他有些疑惑地看着我,继而脸上慢慢渐渐浮现出了悲悯之色,“好好的一个人就这么变傻了,三哥这招是不是有点太无情了……”他说的声音太小,我听得不是特别分明,只听到一个无情,傻了之类的,正疑惑间,见他丢过来一团黄色的东西,又对我说,“我是替人来送东西的,你要的答案都在这了,自己看吧。”说完就再也不看我,转身从窗前一跃离去。真是来去如风啊。
这样就完了?什么嘛,神神秘秘的。这是谁安排的人,果真极品啊!
他掷的力道刚好,就落在我眼前,我伸手接过,原来是一张明黄色的纸,被揉的邹巴巴的。展开看去,顿时欲哭无泪,这什么东西啊,鬼画符吗?那些奇形怪状的黑色物体就好像一群乱糟糟的蝌蚪,毫无规律的排列在纸上,更像是哪个小孩生气时的信手涂鸦。“NND,这什么嘛,完全看不懂。逗我玩的吗?”将手中的纸团成一团,用力的扔出去,还是解不了心中的怨气。
我这边正气鼓鼓的生气,突然意识到一个问题,身体似乎好了,一点也不疼了。我又试着动了动胳膊,真的不疼了耶。顿时心里乐开了花,这算是这一天当中唯一值得庆贺的事了。哈哈。
我一把掀开被子,迫不及待的跳下床,屁颠屁颠地扑向床头一侧的梳妆台,那里摆着一盘精致的糕点。也不知道自己睡了多久,我现在的感觉就是饿饿饿,饿的能吃下一头牛。

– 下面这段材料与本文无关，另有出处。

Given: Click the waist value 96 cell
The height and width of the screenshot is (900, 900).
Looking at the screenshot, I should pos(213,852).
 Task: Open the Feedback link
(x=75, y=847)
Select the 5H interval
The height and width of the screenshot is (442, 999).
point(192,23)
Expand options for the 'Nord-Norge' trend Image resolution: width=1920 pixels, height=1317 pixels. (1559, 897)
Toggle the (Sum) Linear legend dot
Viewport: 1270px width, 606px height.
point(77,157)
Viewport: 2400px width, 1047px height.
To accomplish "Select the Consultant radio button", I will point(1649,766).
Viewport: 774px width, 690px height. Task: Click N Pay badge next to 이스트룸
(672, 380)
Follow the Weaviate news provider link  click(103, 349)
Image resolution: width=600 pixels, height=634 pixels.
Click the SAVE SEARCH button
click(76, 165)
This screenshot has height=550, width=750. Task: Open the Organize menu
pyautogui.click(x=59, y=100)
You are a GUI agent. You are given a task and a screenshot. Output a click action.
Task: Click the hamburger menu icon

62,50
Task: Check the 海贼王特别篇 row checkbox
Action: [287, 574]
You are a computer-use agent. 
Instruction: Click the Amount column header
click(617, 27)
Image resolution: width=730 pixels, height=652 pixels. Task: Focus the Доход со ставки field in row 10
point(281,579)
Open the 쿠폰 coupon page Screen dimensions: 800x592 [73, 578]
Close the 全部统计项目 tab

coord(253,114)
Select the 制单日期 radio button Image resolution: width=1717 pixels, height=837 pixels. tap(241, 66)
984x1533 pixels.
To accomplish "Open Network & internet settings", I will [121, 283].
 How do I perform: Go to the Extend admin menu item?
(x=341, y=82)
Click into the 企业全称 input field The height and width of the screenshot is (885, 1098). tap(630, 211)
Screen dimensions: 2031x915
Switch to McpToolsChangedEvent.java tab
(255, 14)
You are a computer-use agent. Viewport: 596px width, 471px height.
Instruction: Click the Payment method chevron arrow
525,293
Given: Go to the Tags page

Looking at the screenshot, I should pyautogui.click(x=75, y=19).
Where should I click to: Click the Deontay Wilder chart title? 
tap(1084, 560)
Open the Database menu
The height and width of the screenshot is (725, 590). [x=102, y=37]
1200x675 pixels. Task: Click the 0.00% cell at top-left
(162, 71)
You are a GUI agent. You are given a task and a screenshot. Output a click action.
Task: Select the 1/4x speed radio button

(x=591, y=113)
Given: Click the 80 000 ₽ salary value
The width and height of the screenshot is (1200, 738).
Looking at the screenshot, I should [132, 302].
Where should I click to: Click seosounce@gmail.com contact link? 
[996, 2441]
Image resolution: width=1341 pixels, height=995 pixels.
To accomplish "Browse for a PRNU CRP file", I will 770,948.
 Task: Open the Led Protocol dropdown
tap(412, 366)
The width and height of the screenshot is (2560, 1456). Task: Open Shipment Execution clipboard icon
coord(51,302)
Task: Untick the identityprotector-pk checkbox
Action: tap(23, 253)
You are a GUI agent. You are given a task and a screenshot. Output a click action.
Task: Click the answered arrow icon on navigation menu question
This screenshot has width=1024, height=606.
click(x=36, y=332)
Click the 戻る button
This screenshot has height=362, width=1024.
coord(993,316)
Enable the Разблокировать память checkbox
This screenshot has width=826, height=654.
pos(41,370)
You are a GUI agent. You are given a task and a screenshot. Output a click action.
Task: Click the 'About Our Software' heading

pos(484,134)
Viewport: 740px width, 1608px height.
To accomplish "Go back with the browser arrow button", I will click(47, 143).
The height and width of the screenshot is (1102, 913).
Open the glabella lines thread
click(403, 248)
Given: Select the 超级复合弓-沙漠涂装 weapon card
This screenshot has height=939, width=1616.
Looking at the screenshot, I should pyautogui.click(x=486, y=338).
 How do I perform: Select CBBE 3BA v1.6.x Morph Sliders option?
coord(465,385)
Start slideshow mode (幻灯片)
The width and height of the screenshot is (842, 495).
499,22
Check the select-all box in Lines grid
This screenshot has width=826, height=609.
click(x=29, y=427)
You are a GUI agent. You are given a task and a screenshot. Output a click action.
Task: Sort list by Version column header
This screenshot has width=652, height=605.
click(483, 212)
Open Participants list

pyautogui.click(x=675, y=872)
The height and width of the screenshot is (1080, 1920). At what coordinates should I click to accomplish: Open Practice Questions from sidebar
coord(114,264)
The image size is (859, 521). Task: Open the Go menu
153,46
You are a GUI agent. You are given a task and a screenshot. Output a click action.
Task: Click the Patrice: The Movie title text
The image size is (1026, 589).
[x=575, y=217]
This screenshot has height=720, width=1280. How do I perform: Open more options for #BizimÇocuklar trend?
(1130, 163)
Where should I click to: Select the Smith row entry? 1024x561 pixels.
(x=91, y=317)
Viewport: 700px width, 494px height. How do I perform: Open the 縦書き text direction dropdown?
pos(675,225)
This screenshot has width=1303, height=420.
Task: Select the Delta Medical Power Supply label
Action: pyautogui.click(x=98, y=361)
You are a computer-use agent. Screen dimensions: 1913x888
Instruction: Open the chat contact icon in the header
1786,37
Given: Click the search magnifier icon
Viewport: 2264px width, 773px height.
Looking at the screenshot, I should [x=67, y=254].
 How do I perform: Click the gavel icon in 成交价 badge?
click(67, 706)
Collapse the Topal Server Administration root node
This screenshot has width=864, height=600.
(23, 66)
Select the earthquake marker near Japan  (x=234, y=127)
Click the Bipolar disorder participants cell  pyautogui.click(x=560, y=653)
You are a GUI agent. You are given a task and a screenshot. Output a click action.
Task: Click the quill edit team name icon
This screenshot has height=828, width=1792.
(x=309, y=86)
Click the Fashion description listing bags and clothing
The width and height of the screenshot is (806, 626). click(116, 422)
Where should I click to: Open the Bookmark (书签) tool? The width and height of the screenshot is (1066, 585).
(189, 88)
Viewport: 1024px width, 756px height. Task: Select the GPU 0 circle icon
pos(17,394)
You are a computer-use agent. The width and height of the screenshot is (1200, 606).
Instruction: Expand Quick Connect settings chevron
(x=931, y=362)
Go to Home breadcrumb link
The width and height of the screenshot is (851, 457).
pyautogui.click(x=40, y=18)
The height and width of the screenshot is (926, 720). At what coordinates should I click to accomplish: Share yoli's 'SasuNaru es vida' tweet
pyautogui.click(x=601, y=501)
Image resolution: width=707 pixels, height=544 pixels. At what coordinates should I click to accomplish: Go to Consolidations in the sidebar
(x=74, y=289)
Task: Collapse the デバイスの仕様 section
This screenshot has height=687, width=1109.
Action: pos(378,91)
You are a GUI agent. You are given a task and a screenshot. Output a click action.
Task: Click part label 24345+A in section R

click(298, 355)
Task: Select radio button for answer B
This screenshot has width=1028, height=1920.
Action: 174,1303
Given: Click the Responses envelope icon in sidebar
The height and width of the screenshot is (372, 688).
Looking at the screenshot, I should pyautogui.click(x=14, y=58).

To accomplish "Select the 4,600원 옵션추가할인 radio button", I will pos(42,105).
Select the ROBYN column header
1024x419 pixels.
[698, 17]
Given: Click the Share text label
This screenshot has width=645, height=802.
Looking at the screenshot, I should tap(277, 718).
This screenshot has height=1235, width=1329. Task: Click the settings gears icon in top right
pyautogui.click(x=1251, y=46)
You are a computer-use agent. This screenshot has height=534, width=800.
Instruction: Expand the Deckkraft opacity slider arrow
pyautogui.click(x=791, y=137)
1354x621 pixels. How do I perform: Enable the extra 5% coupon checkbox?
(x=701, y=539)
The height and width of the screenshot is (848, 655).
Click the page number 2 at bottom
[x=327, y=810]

哇,好好吃哦。不仅做工精美,而且味道很好,甜而不腻,还有一股淡淡的清香萦绕,这香味,有点像桂花香。不过片刻,三五块已经下肚。我咂着嘴唇,意犹未尽,立即又拿起一块丢到嘴里。顿时满嘴都是甜甜的幸福的味道。
正吃得津津有味的时候,不经意一瞥间,我呆呆愣住。
这,是我吗?
镜中的人儿,手如柔荑,肤若凝脂,螓首蛾眉,明眸皓齿,巧笑倩兮,美目盼兮。吹弹可破的白皙脸蛋,柳眉微蹙,一双黑曜石般的眸子烁烁生辉,似在诉说着什么,乍看又清澈见底,只眼波流转间一点魅惑浑然天成,若有似无的,勾人魂魄。此刻,腮帮子鼓鼓的,如花瓣般鲜嫩的唇角犹沾有一星半点糕点细屑。可不正是我吗?我艰难地吞下口中的食物,用手指着镜子,镜子中的人亦用手指着我,愣愣的说不出一句话来。
一定是在做梦。我狠狠地掐了一下自己大腿。呜,好痛。这不是做梦。那么,这是怎么回事啊?难道?我的脑子一下子炸开,脑海中一时只回响着四个字:
我穿越了?!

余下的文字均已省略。